By Poly Pantelides
THIRTY-TWO new carriers of the HIV virus have been identified in Cyprus so far this year, but the actual number may in fact be bigger, a non-governmental organisation (NGO) has said.
Speaking to the Cyprus News Agency, Stella Michaelidou of KYFA, a Limassol-based NGO supporting HIV/AIDS carriers told the Cyprus News Agency (CNA) she was worried there could be carriers who are not known to authorities.
Michaelidou said five people have recently got in touch with KYFA asking for more information on how to get tested. If positive, those would be five HIV/AIDS carriers who are not yet in the health ministry’s archives, she said.
Others, diagnosed abroad, may not be known to authorities, and others still may be unaware they are HIV/AIDS carriers, she said.
The health ministry’s Ioannis Demetriades who is in charge of drafting the National Aids Programme said that there are known risks related to unprotected sex and illicit drug use.
But he added HIV/AIDS numbers in Cyprus are low. The United Nations’ programme on HIV/AIDS places Cyprus among countries of low prevalence of HIV infections but warns that because of the long asymptomatic phase of HIV, some persons in Cyprus may be infected but unaware.

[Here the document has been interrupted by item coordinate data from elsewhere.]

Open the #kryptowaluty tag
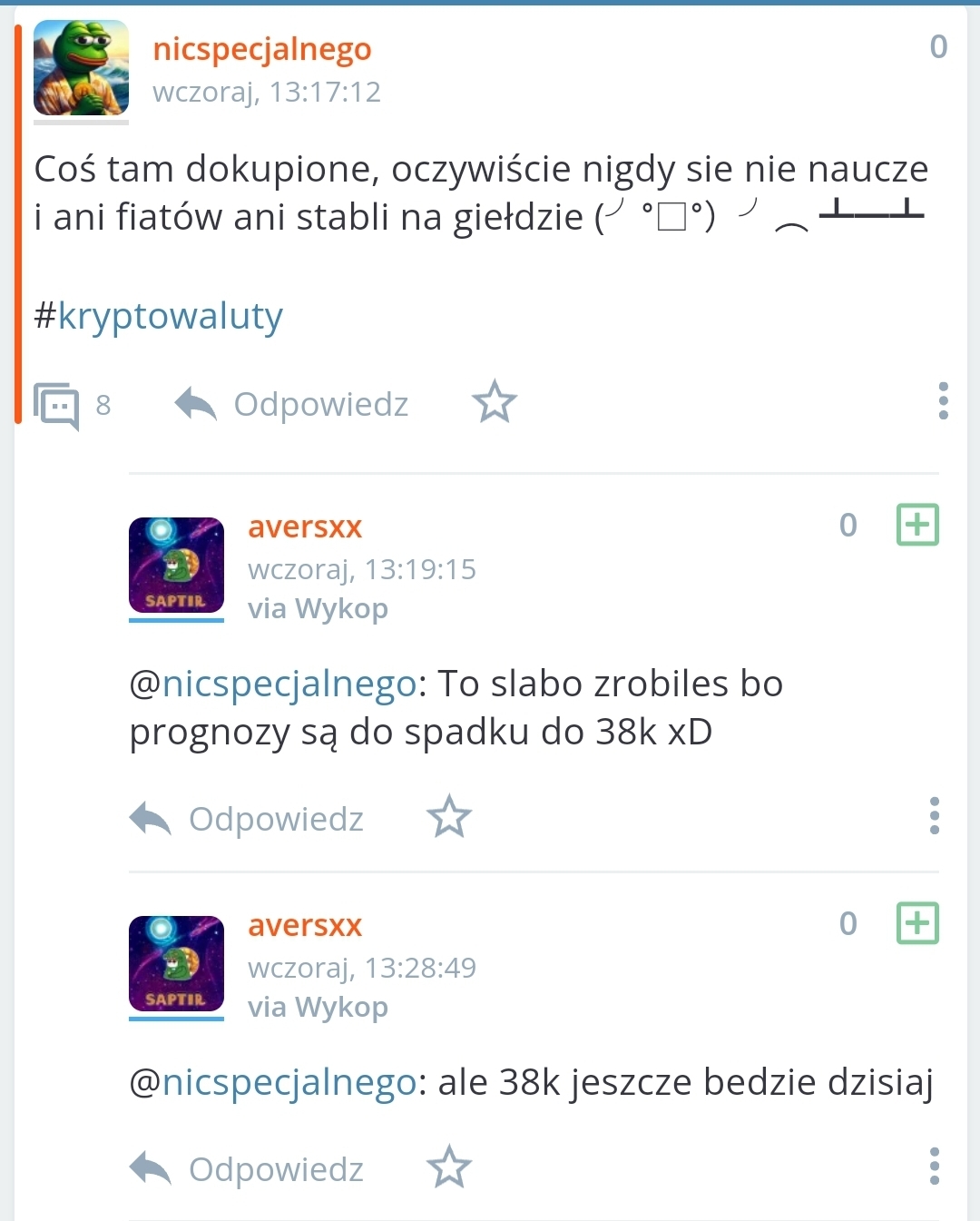Image resolution: width=980 pixels, height=1221 pixels. point(159,317)
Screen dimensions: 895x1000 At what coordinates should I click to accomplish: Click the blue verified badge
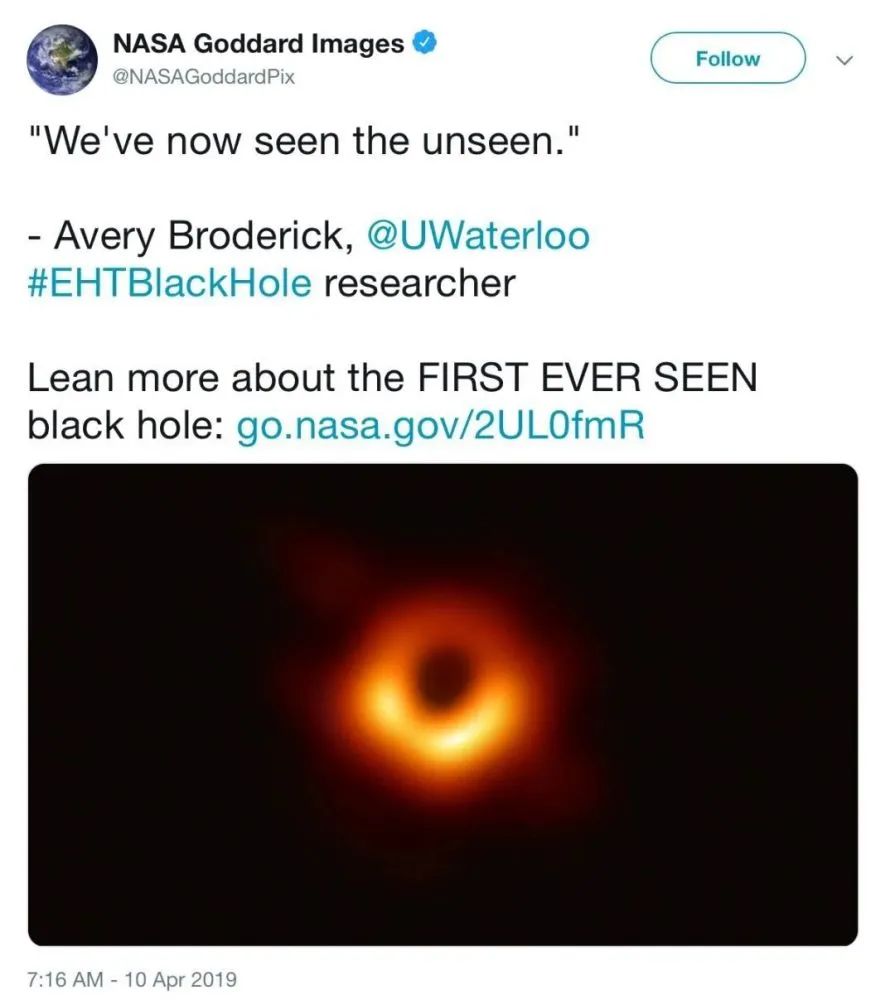click(425, 44)
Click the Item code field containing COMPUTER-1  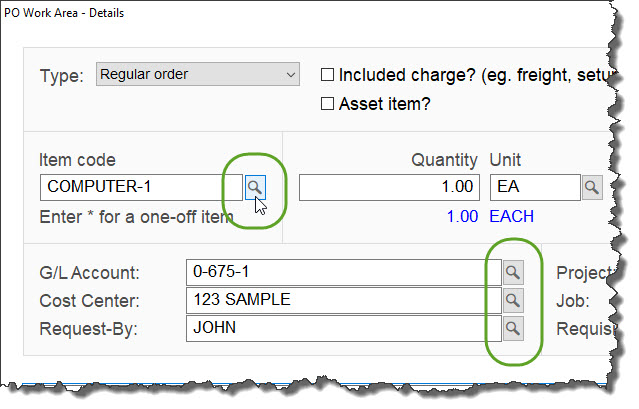(140, 187)
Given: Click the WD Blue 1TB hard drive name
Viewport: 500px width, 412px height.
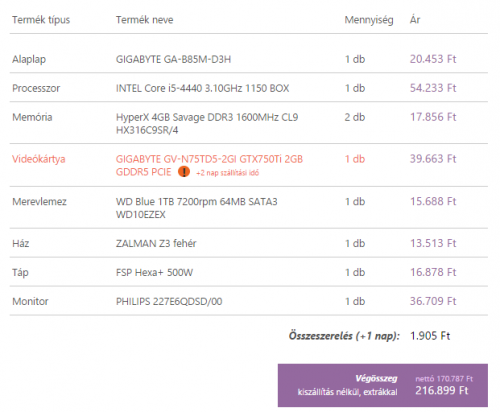Looking at the screenshot, I should click(x=196, y=208).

A total of 825 people have been diagnosed with HIV in Cyprus between 1986 – when the National Aids Programme was launched – until August, Demetriades told CNA. Of those, 423 were Cypriots and 370 were nationals of other countries, most of whom do not live on the island.
According to the health ministry’s latest data 58 people were diagnosed last year, 54 were diagnosed in 2011 and 41 in 2010.

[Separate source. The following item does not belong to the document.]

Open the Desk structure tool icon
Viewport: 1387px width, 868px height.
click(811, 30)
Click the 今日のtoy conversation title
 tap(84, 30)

Of the 32 who were diagnosed up until August this year, 26 were Cypriots.
Five people died from AIDS in 2011 and at least five people died last year, health ministry officials have said.
Michaelidou said the increases in infections over recent years should be a cause of concern. “It is wrong to convey the message that nothing is happening and everything is rosy,” she said.

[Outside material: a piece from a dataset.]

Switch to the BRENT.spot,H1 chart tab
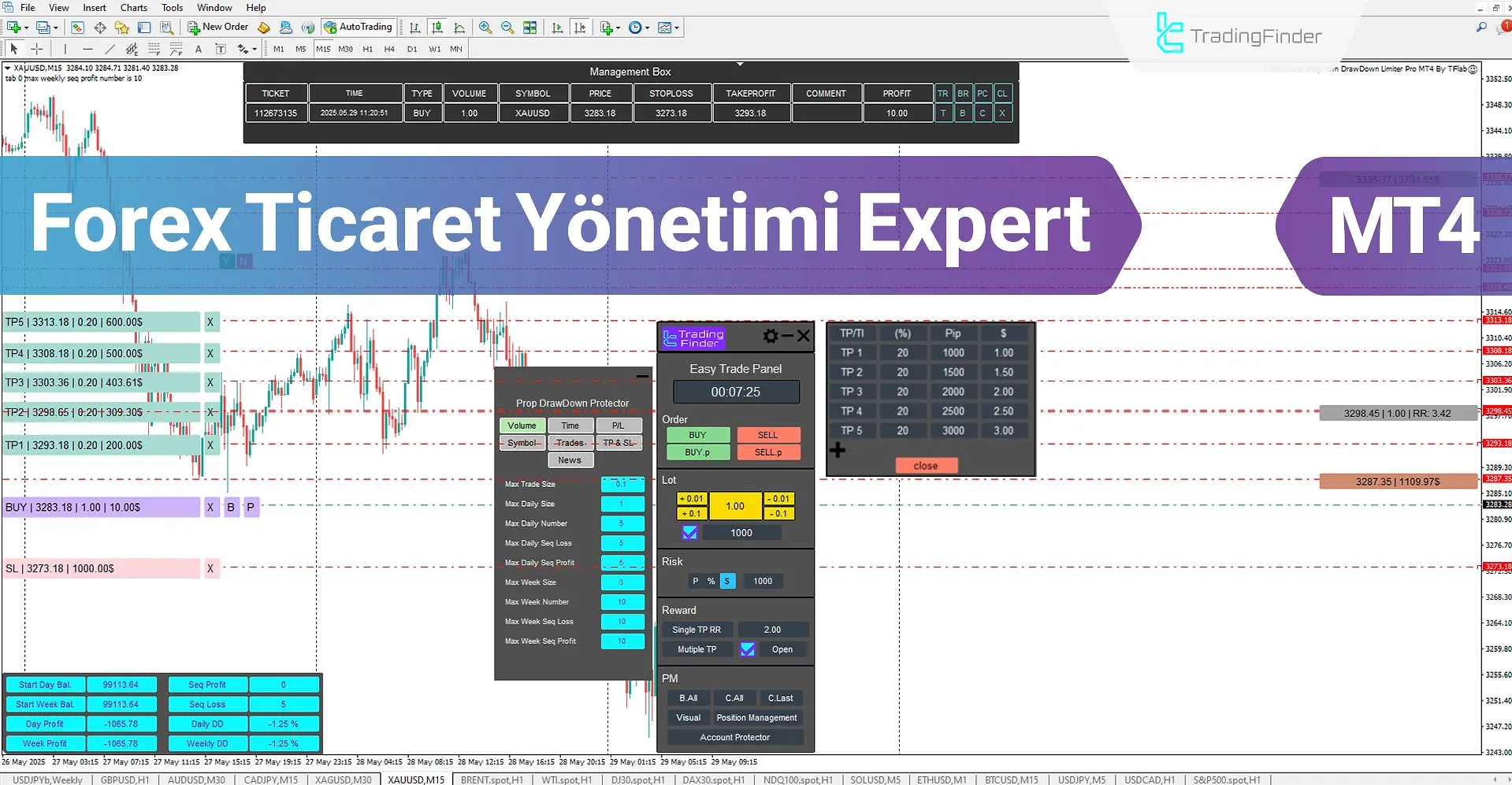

She said when a sex worker was recently diagnosed, the phone would not stop ringing at Gregorios clinic, referring to the specialist Larnaca-based clinic where the health ministry refers patients for treatment. A female sex worker tested positive for HIV in September and authorities had urged the public to get tested when relevant.
Doctors in Cyprus are obliged to inform the health ministry of all new HIV virus diagnoses.
Cyprus has subscribed to the UN goal of zero new infections or AIDS-related deaths by 2015.